Segment Open

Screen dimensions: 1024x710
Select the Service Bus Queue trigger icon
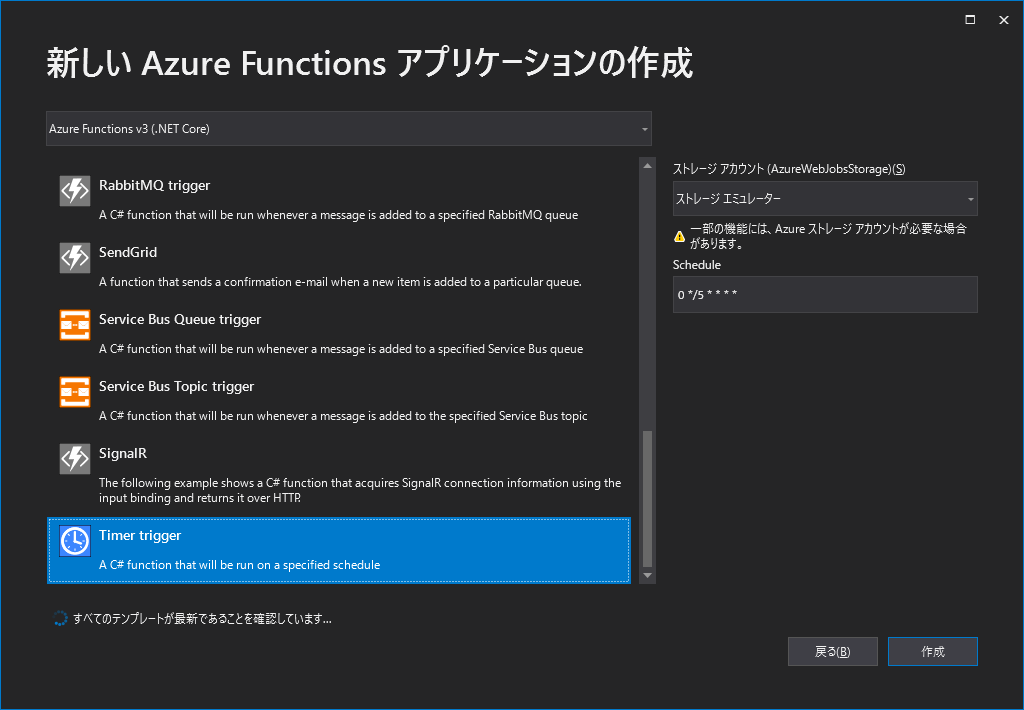click(x=75, y=325)
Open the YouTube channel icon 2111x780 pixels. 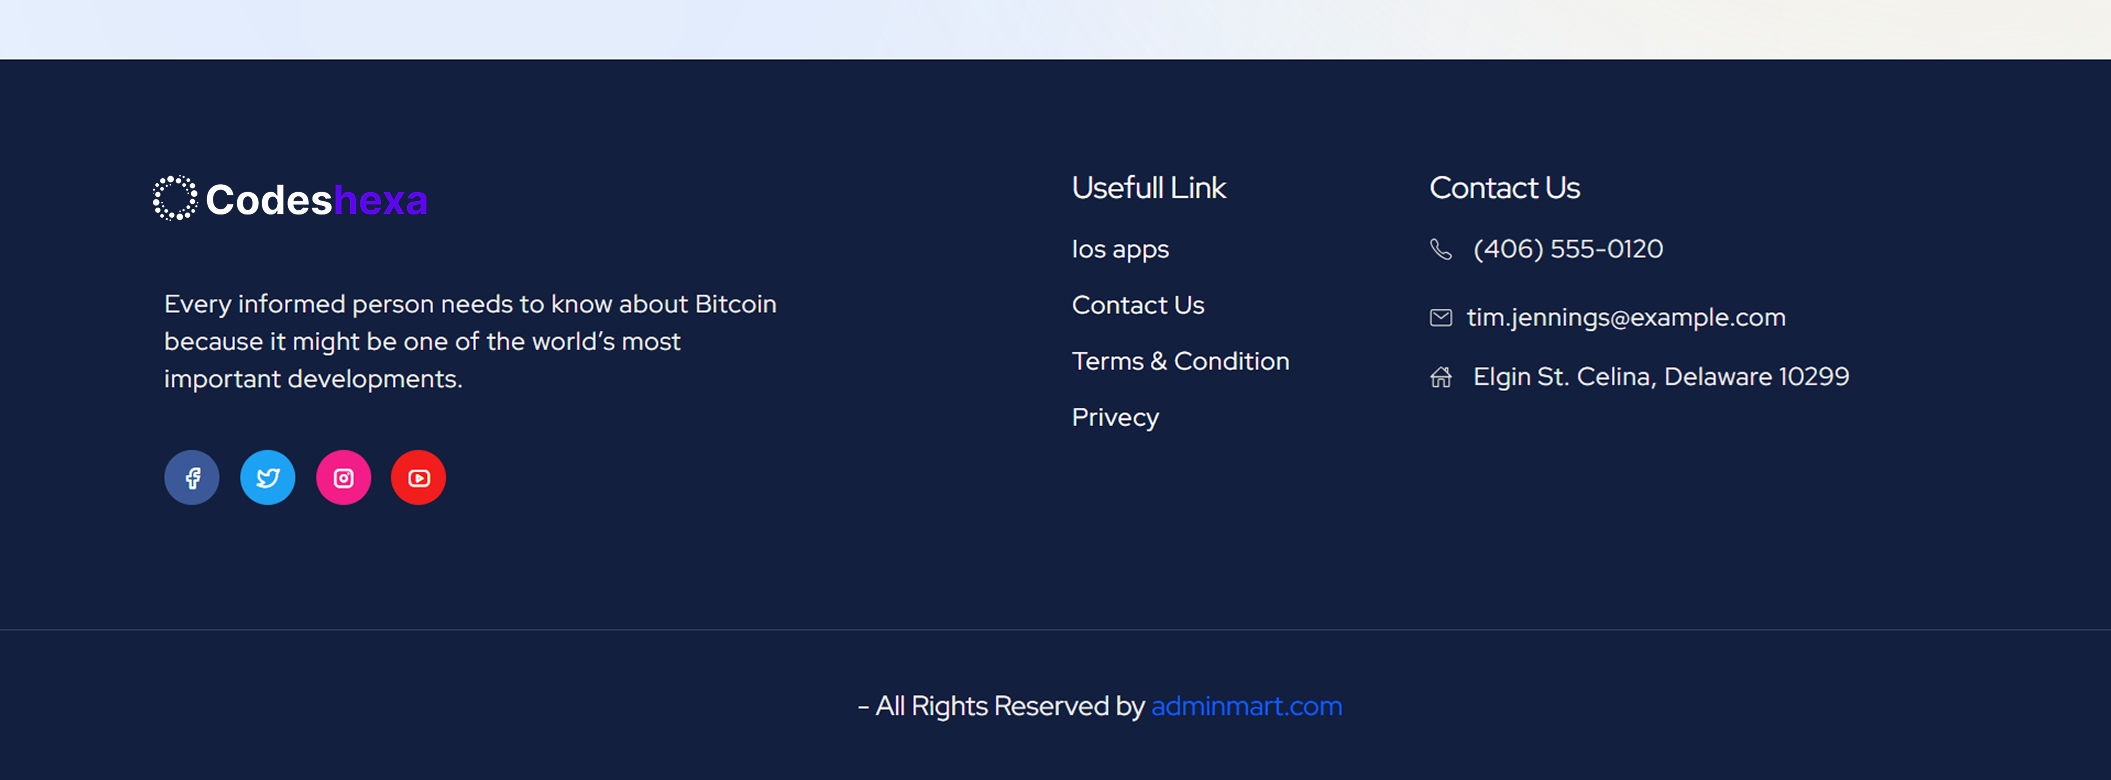(418, 478)
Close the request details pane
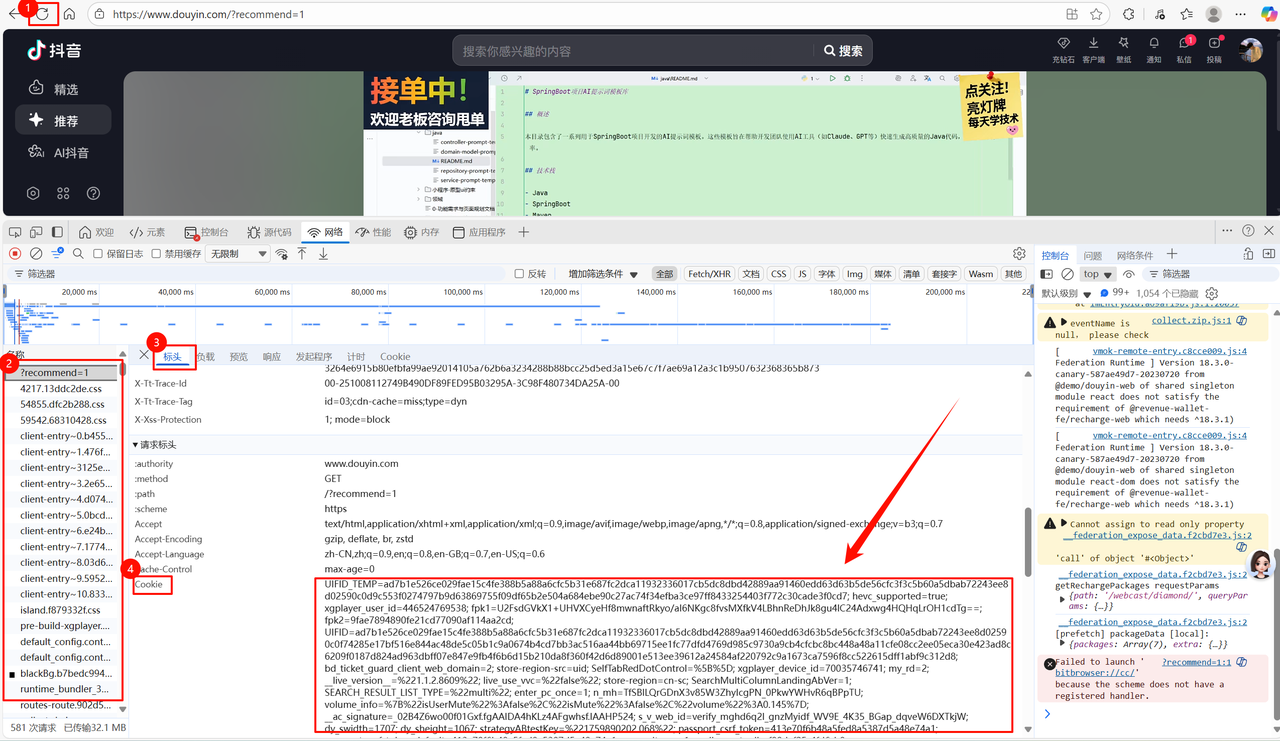Screen dimensions: 1280x741 point(144,355)

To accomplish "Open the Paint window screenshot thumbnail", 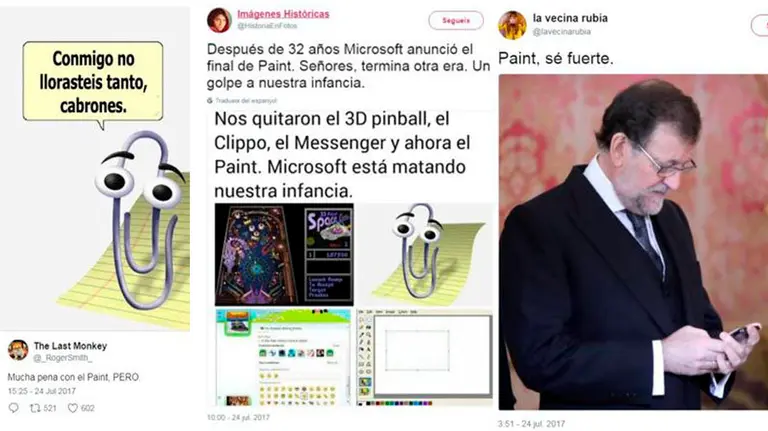I will coord(424,358).
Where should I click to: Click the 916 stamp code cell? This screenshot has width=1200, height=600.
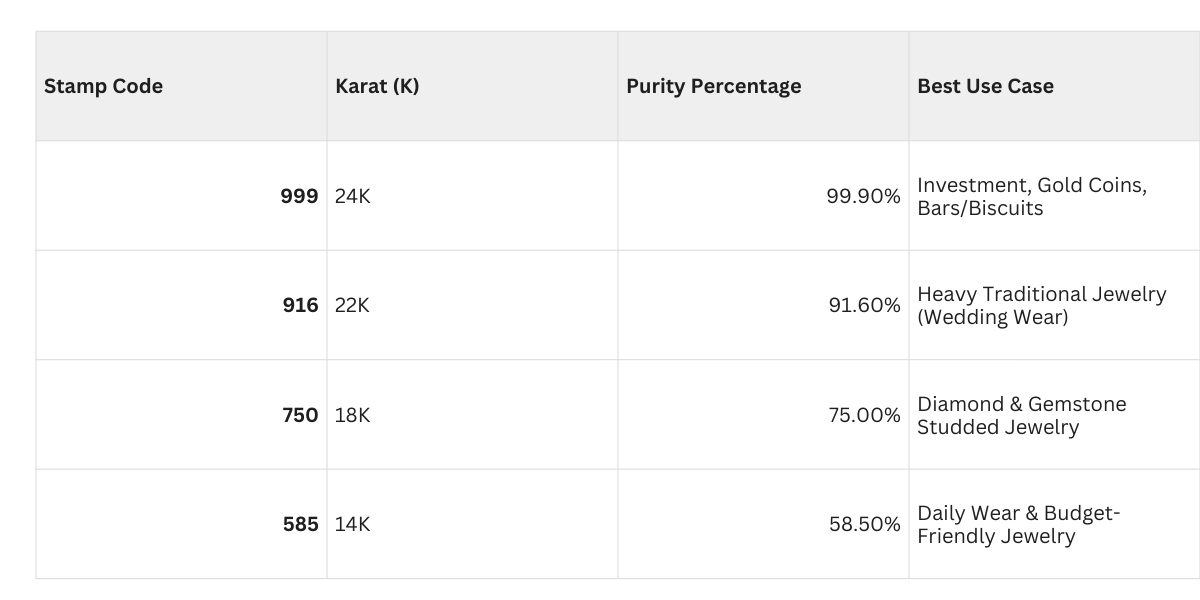point(299,305)
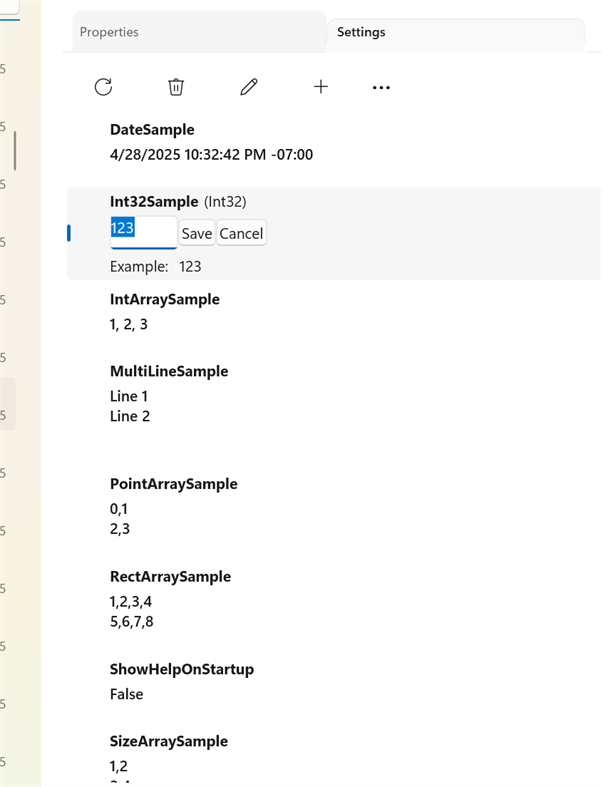The height and width of the screenshot is (787, 602).
Task: Click the Refresh icon in the toolbar
Action: click(103, 87)
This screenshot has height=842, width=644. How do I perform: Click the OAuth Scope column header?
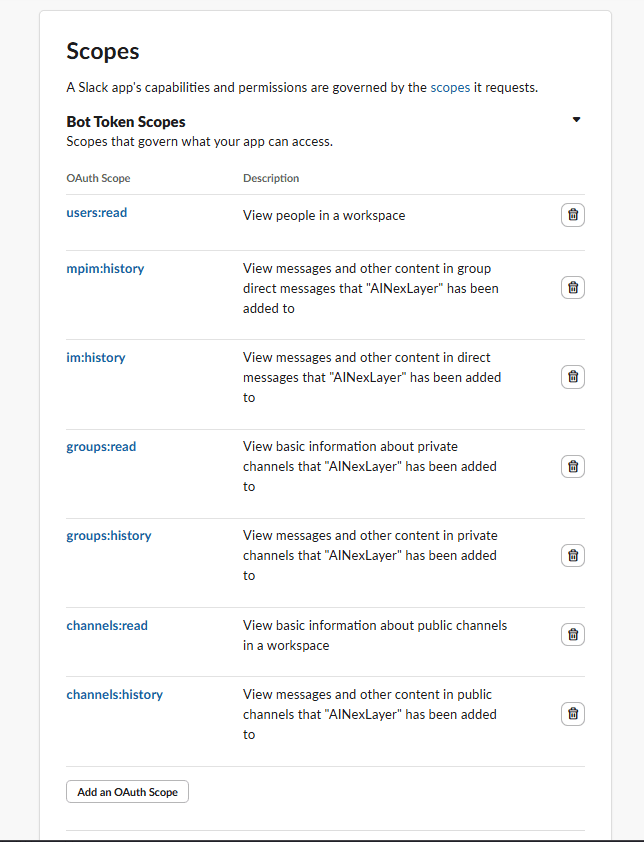click(x=98, y=178)
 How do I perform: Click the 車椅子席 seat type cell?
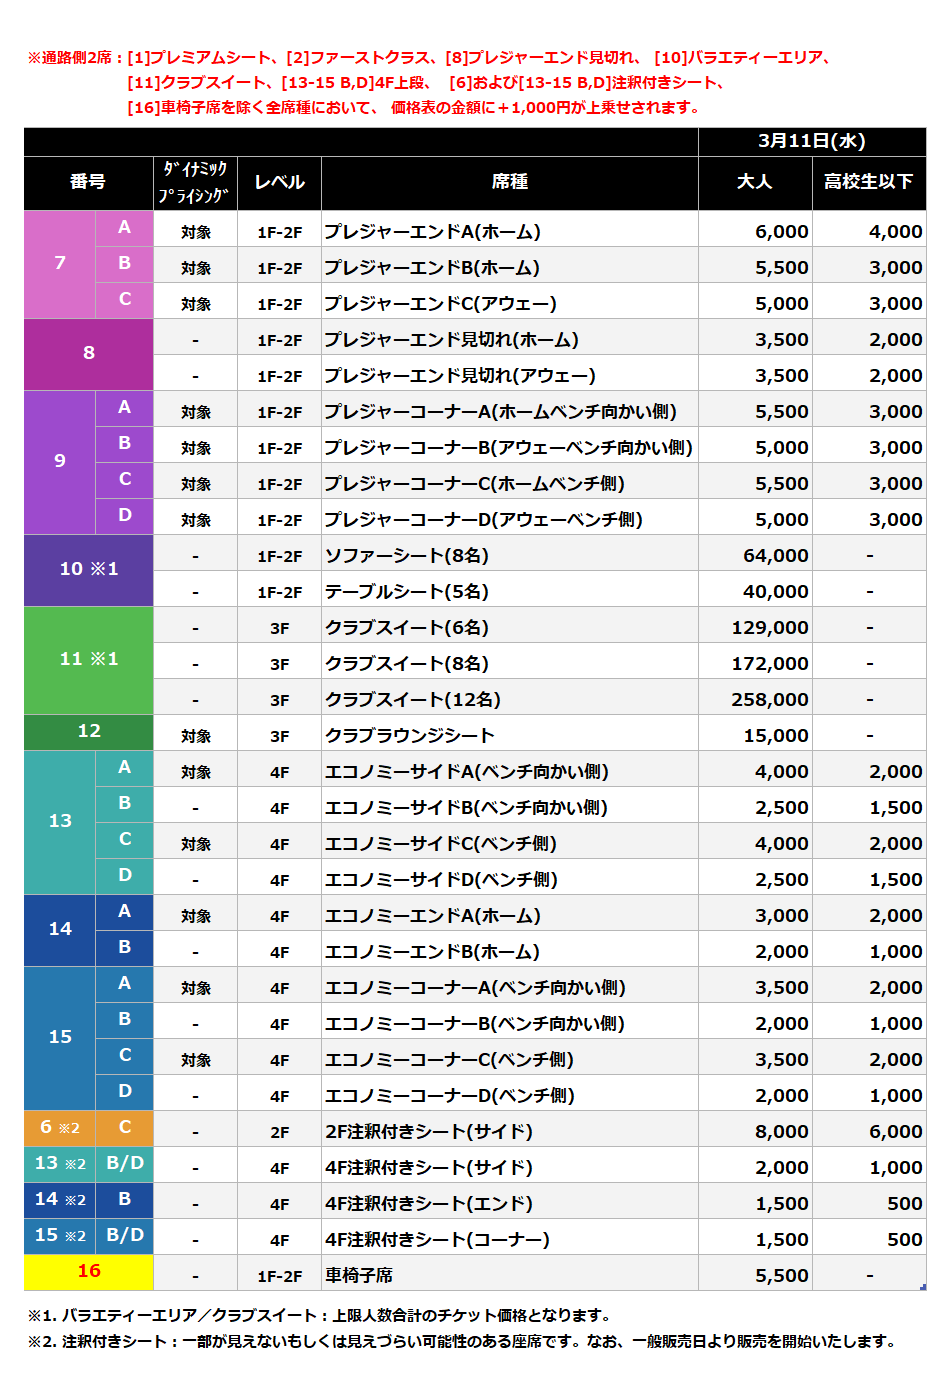[x=359, y=1276]
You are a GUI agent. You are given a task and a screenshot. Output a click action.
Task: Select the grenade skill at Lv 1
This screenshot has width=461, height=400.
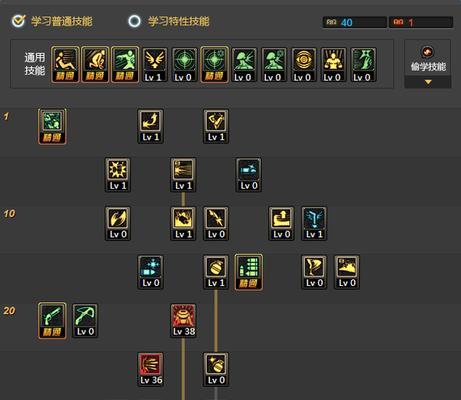[216, 272]
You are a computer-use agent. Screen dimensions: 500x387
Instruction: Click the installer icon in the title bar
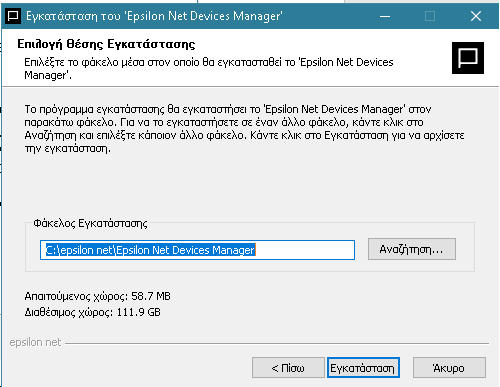click(13, 16)
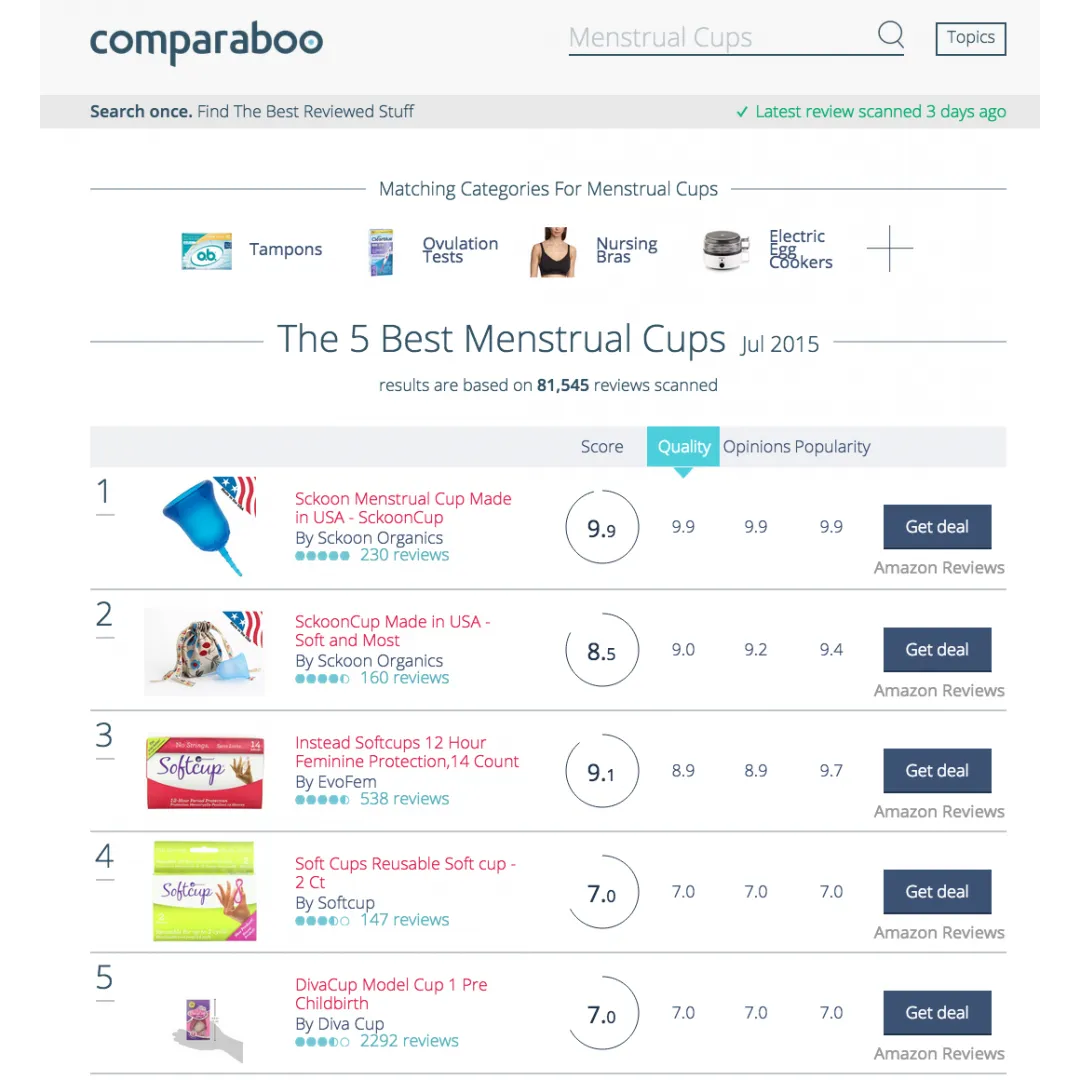Open the Topics menu button
The image size is (1080, 1080).
(x=970, y=38)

Segment Closed

## [TASK TO COMPLETE]
Lines from the one holding "Instruction: Click the" down to the last line of the entries above must be retyped exactly, inclusive of both, with no pictures and nothing else.

## [FINISHED TASK]
Instruction: Click the installer icon in the title bar
click(13, 16)
Open the Topics menu button
The image size is (1080, 1080).
(x=970, y=38)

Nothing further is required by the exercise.